Artikel 6 Belastingjaar

Het belastingjaar is gelijk aan het kalenderjaar.

Artikel 7 Wijze van heffing

  • 1. De belasting bedoeld in hoofdstuk 1.1 van de tarieventabel wordt geheven bij wege van aanslag met dien verstande dat per belastbaar feit een afzonderlijke aanslag kan worden opgelegd.

  • 2. De rechten bedoeld in hoofdstuk 1.2 van de tarieventabel wordt geheven bij wege van aanslag.

Artikel 8 Ontstaan van de belastingschuld en heffing naar tijdsgelang

  • 1. De belasting bedoeld in hoofdstuk 1.1 van de tarieventabel is verschuldigd bij het begin van het belastingjaar of, zo dit later is, bij de aanvang van de belastingplicht.

  • 2. Indien de belastingplicht in de loop van het belastingjaar aanvangt, is de belasting bedoeld in hoofdstuk 1.1 van de tarieventabel verschuldigd voor zoveel twaalfde gedeelten van de voor dat jaar verschuldigde belasting als er in dat jaar, na de aanvang van de belastingplicht, nog volle kalendermaanden overblijven.

  • 3. Indien de belastingplicht in de loop van het belastingjaar eindigt, bestaat voor de belasting als bedoeld in hoofdstuk 1.1 van de tarieventabel aanspraak op ontheffing voor zoveel twaalfde gedeelten van de voor dat jaar verschuldigde belasting als er in dat jaar, na het einde van de belastingplicht, nog volle kalendermaanden overblijven.

  • 4. Het tweede en het derde lid zijn niet van toepassing indien de belastingplichtige binnen de gemeente verhuist en aldaar een ander perceel in feitelijk gebruik neemt.

  • 5. De belasting bedoeld in hoofdstuk 1.2 van de tarieventabel is verschuldigd bij de aanvang van de dienstverlening.

  • 6. Belastingbedragen van minder dan € 10,00 worden niet geheven. Voor de toepassing hiervan wordt het totaal van de op één aanslagbiljet verenigde aanslagen afvalstoffenheffing of andere heffingen aangemerkt als één belastingaanslag.

Artikel 9 Termijnen van betaling

  • 1. De aanslagen moeten worden betaald uiterlijk op de laatste dag van de maand volgend op die waarin de dagtekening van het aanslagbiljet is gesteld.
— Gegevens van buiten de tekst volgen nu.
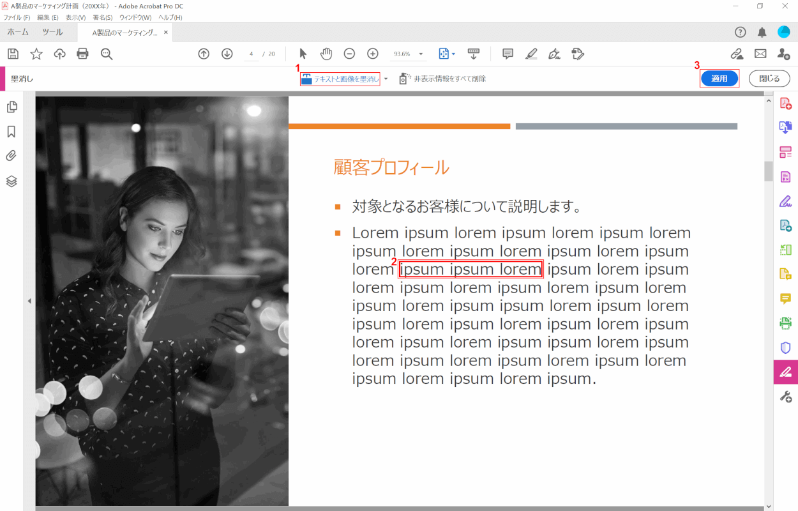
Task: Click the Add comment speech bubble icon
Action: 508,54
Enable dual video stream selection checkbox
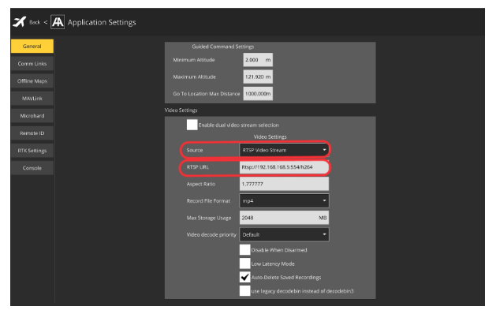496x314 pixels. coord(192,125)
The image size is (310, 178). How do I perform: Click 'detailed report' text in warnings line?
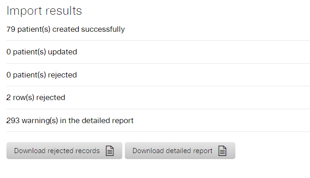tap(107, 120)
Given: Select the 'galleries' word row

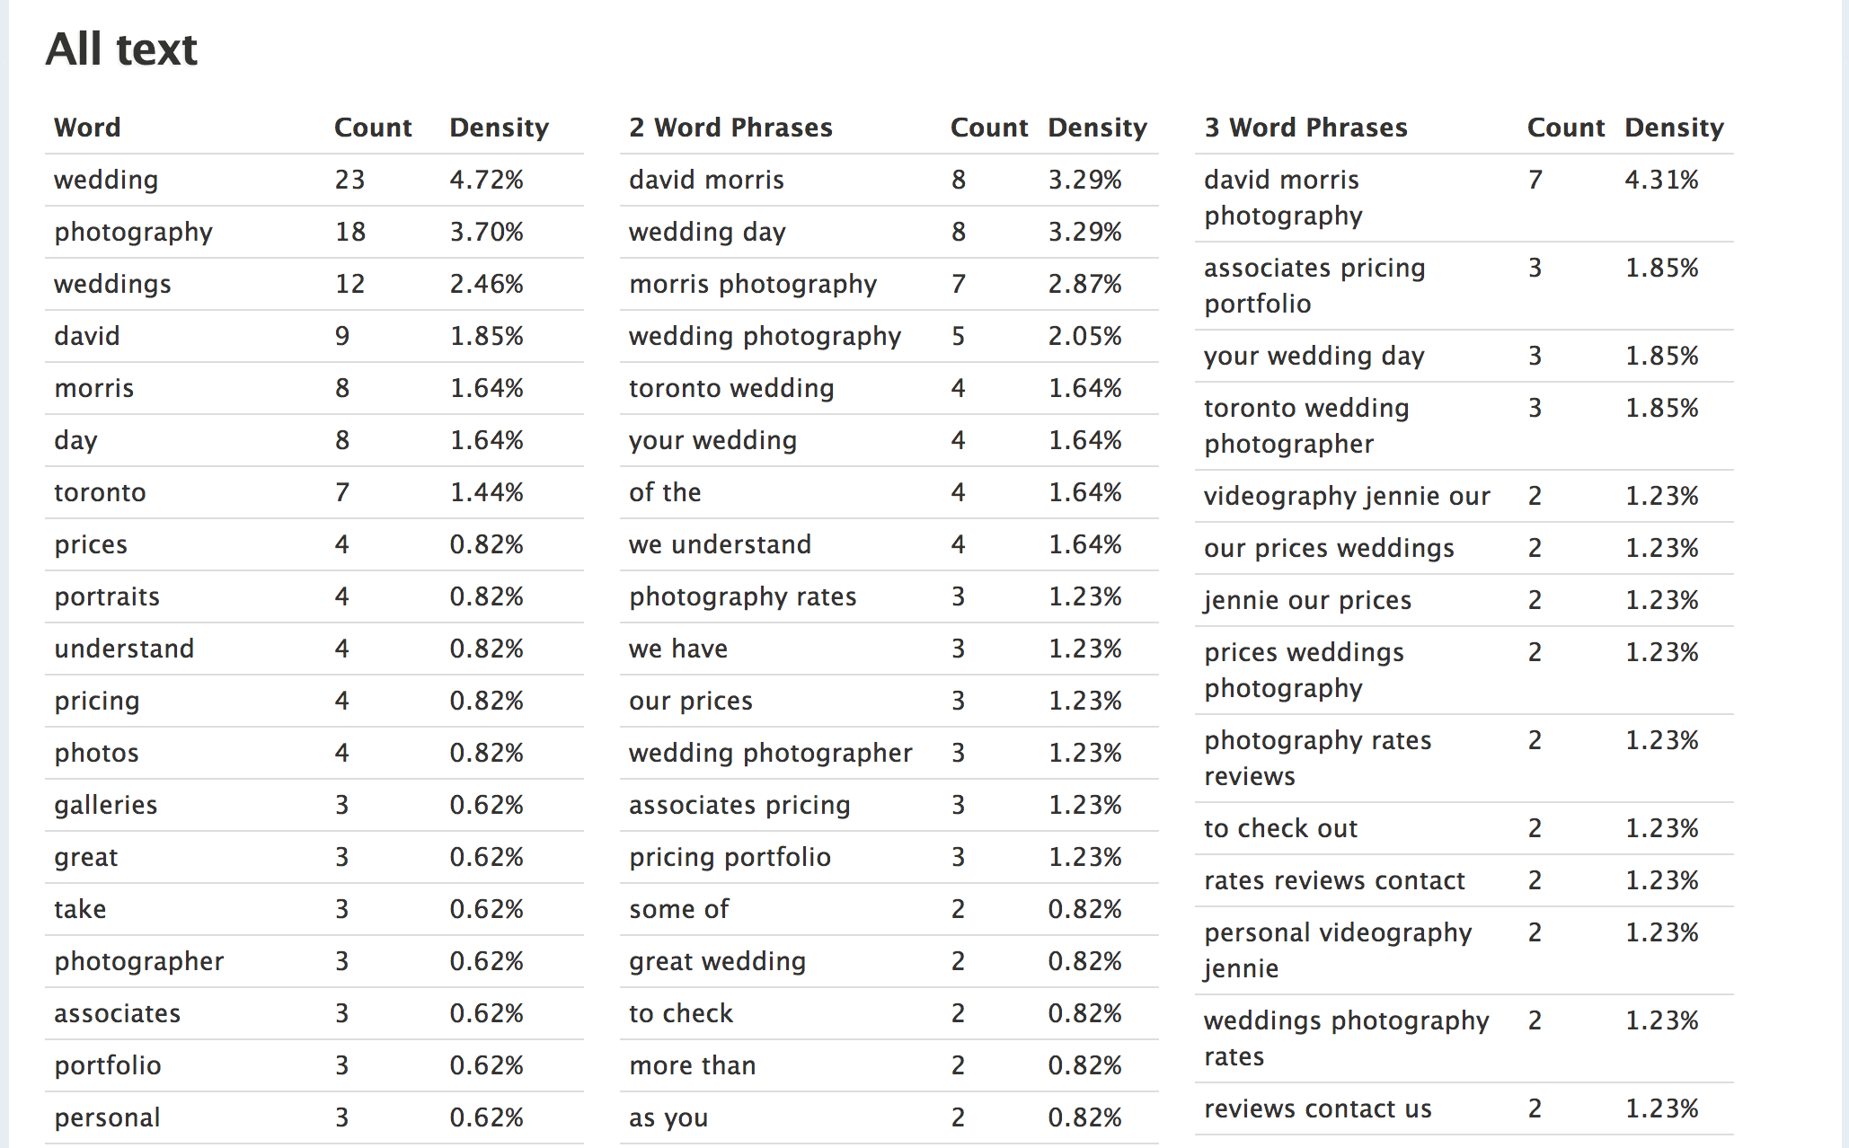Looking at the screenshot, I should click(314, 805).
  • 2. In afwijking van het eerste lid kunnen de aanslagen voor de heffingen genoemd in hoofdstuk 1.1 van de tarieventabel in acht gelijke termijnen worden betaald, indien aan het navolgende wordt voldaan:

    • a.

      het totaalbedrag van de op één aanslagbiljet verenigde aanslagen afvalstoffenheffing of andere belastingen/heffingen is minder dan € 5.000,00;

    • b.

      de verschuldigde bedragen moeten door middel van automatische betalingsincasso van de betaalrekening van de belastingschuldige kunnen worden afgeschreven.

    De eerste termijn vervalt dan op de laatste dag van de maand volgend op die waarin de dagtekening van het aanslagbiljet is gesteld en elk van de volgende termijnen telkens een maand later.

  • 3. De Algemene termijnenwet is niet van toepassing op de in voorgaande leden gestelde termijnen.

Artikel 10 Kwijtschelding

Kwijtschelding van de belasting vindt plaats op basis van de Verordening kwijtschelding gemeentelijke belastingen Rheden.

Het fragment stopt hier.